WHAT TO WORK ON> Copy out every line below that contains the string "resolution", paying attention to case.

--

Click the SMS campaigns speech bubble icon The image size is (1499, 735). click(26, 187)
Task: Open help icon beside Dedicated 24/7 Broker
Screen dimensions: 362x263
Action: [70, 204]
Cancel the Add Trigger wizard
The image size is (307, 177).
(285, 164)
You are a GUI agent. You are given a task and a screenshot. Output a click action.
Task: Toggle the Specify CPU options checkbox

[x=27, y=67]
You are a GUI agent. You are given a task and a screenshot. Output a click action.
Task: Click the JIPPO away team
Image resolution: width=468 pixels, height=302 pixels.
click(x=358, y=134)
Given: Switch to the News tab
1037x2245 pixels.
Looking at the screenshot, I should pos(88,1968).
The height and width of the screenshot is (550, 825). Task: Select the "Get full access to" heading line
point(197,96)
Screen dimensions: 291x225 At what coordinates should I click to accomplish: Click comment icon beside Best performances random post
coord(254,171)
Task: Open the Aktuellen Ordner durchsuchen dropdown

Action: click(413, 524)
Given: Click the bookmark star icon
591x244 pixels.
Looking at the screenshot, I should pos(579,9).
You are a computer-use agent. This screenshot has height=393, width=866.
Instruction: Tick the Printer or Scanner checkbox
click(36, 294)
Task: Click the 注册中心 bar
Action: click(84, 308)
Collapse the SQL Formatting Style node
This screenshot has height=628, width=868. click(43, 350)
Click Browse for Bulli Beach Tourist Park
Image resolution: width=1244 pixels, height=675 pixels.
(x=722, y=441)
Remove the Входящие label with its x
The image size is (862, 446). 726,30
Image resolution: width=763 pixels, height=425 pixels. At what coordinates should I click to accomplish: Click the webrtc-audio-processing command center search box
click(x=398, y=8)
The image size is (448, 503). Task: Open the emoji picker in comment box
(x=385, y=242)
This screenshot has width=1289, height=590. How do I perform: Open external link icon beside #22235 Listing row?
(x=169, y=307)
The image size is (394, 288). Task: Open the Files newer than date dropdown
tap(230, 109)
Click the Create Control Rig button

--

SOLVED EXERCISE>
Image resolution: width=468 pixels, height=302 pixels.
Image resolution: width=1244 pixels, height=675 pixels.
Image resolution: width=763 pixels, height=425 pixels. At what coordinates should I click to accomplish: Click the webrtc-audio-processing command center search box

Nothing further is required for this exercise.